▶ WHAT THE TASK REQUIRES:
Reproduce word for word the lines below, from the one containing "Task: Click the Change Password link" through the one containing "click(x=606, y=178)", both included.

▶ SUPPLIED RECORDS:
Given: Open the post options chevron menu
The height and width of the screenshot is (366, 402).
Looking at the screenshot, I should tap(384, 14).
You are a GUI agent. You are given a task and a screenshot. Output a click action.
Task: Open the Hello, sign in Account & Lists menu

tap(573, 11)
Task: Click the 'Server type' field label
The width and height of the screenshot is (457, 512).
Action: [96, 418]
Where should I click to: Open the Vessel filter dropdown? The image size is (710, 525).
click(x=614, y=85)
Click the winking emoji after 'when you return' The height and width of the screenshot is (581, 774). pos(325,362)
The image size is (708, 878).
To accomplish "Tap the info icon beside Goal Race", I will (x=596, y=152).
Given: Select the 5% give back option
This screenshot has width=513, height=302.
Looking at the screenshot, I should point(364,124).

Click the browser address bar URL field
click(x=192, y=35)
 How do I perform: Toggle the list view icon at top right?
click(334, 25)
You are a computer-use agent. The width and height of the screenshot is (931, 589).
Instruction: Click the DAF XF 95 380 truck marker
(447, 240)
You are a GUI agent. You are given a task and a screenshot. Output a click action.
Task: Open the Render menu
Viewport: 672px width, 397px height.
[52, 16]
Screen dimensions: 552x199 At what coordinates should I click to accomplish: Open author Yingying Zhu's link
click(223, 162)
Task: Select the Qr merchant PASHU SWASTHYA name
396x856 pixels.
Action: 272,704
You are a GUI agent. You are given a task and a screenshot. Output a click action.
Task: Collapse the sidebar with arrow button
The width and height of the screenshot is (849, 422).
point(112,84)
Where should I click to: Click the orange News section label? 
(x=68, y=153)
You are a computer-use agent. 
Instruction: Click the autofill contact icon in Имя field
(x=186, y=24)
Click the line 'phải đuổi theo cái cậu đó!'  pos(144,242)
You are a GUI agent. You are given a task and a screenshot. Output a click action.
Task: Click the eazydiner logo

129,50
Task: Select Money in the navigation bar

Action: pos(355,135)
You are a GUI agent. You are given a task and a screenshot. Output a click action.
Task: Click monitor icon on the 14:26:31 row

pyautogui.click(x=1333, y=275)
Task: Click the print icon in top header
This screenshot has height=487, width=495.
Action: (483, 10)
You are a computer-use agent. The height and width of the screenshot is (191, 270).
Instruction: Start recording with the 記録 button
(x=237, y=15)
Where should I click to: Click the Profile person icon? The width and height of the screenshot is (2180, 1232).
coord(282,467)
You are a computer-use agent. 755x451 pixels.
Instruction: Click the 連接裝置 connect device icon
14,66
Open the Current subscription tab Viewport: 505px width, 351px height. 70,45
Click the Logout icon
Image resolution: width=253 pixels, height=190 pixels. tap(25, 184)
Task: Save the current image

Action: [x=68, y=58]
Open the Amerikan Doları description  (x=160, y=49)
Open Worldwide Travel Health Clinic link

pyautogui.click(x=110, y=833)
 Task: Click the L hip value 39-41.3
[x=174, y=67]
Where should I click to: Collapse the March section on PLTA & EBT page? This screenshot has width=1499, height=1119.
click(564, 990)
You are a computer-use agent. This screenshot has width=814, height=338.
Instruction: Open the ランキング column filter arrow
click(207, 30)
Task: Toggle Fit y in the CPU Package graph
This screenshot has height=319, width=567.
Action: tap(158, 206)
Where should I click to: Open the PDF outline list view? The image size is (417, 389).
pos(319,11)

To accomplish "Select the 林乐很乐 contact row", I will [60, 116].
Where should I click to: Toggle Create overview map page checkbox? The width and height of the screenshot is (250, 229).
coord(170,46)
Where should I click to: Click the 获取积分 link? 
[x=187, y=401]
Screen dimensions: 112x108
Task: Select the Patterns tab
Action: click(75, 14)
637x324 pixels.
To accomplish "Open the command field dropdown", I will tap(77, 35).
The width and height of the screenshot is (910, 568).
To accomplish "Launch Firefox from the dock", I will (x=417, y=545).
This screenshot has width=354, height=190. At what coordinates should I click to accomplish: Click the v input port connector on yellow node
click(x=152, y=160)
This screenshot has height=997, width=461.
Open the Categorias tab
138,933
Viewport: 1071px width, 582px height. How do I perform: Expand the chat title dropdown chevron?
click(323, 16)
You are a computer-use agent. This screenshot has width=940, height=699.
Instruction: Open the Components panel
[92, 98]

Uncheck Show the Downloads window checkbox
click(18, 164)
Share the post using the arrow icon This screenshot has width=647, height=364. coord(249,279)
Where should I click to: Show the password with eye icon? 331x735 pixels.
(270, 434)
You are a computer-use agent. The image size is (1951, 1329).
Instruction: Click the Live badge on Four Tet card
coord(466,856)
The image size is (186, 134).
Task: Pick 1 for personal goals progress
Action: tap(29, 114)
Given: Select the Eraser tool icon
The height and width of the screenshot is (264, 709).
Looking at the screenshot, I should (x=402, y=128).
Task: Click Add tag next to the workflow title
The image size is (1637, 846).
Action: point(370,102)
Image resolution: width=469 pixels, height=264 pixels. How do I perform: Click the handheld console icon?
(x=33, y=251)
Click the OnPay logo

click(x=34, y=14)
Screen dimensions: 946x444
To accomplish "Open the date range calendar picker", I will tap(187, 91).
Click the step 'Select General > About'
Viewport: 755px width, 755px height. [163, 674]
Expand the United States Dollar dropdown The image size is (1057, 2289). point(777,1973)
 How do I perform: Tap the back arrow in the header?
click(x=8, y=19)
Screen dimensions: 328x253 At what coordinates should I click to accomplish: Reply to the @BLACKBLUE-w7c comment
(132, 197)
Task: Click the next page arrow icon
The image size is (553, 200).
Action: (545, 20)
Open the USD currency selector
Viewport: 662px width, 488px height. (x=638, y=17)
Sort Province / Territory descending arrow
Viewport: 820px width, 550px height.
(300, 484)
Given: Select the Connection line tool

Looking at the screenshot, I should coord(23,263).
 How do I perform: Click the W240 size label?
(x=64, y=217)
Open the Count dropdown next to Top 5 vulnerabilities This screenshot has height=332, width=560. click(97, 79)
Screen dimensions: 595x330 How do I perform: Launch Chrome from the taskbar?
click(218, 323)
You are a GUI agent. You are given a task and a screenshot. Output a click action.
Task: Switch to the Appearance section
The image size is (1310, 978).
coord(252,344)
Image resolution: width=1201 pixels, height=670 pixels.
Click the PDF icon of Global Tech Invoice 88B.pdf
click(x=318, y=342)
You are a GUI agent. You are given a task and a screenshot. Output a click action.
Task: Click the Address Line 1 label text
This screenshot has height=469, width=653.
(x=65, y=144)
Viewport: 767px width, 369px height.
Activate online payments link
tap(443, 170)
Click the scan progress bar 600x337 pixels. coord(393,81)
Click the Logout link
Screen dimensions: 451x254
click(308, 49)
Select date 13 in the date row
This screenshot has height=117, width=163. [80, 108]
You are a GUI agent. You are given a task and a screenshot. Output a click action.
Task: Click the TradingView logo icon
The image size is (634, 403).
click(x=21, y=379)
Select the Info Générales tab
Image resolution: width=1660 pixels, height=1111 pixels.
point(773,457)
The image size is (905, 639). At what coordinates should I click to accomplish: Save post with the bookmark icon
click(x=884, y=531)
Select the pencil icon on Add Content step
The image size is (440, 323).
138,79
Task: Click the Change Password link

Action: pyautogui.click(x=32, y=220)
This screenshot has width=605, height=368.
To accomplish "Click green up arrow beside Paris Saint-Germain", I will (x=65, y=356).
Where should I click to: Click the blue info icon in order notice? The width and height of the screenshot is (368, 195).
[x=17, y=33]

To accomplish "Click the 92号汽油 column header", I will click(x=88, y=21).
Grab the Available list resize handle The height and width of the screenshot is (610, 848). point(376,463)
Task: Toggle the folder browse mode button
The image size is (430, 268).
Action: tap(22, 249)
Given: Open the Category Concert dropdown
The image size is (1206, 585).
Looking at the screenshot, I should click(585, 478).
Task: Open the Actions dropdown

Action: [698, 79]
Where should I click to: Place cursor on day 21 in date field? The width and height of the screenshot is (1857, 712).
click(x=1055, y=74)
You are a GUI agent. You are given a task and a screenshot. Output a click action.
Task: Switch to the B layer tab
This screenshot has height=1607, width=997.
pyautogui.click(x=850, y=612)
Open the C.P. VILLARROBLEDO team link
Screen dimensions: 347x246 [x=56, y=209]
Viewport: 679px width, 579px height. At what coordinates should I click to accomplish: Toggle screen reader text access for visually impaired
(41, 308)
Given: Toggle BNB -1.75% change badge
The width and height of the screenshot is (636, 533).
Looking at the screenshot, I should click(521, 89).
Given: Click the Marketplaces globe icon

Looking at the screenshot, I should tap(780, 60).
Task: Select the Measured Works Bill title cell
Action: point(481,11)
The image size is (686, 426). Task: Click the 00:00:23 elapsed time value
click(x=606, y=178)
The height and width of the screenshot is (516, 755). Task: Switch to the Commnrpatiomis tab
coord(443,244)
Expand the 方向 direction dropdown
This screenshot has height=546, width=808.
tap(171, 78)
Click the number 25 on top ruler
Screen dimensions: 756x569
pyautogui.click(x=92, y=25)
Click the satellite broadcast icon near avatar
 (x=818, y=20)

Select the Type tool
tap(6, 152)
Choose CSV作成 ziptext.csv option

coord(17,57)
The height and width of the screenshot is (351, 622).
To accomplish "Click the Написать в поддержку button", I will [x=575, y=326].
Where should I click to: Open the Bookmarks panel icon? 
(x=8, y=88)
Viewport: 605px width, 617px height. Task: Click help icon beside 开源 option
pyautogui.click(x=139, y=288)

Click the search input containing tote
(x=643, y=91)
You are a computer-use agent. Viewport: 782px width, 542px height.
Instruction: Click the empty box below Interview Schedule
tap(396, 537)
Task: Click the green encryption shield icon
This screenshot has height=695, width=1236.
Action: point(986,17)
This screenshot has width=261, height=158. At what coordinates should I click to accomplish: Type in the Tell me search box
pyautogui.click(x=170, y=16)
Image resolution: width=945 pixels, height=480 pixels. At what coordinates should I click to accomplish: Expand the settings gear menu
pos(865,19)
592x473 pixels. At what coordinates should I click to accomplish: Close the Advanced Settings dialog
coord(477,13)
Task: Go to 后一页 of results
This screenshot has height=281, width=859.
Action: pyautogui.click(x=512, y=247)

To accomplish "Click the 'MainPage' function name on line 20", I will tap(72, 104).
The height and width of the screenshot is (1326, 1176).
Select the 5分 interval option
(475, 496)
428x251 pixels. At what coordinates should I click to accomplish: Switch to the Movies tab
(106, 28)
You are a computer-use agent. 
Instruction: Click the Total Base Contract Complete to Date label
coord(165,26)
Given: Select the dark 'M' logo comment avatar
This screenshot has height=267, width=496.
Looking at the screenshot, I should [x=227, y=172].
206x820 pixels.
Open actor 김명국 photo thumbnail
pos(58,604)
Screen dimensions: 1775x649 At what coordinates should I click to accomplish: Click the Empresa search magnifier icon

▶ EXERCISE RESPONSE:
Task: Click the Change Password link

Action: pyautogui.click(x=32, y=220)
This screenshot has width=605, height=368.
To accomplish "Click green up arrow beside Paris Saint-Germain", I will (x=65, y=356).
Where should I click to: Click the blue info icon in order notice? The width and height of the screenshot is (368, 195).
[x=17, y=33]

To accomplish "Click the 92号汽油 column header", I will click(x=88, y=21).
Grab the Available list resize handle The height and width of the screenshot is (610, 848). point(376,463)
Task: Toggle the folder browse mode button
The image size is (430, 268).
Action: tap(22, 249)
Given: Open the Category Concert dropdown
The image size is (1206, 585).
Looking at the screenshot, I should click(585, 478).
Task: Open the Actions dropdown

Action: [698, 79]
Where should I click to: Place cursor on day 21 in date field? The width and height of the screenshot is (1857, 712).
click(x=1055, y=74)
You are a GUI agent. You are given a task and a screenshot. Output a click action.
Task: Switch to the B layer tab
This screenshot has height=1607, width=997.
pyautogui.click(x=850, y=612)
Open the C.P. VILLARROBLEDO team link
Screen dimensions: 347x246 [x=56, y=209]
Viewport: 679px width, 579px height. At what coordinates should I click to accomplish: Toggle screen reader text access for visually impaired
(41, 308)
Given: Toggle BNB -1.75% change badge
The width and height of the screenshot is (636, 533).
Looking at the screenshot, I should click(521, 89).
Given: Click the Marketplaces globe icon

Looking at the screenshot, I should tap(780, 60).
Task: Select the Measured Works Bill title cell
Action: point(481,11)
The image size is (686, 426). Task: Click the 00:00:23 elapsed time value
click(x=606, y=178)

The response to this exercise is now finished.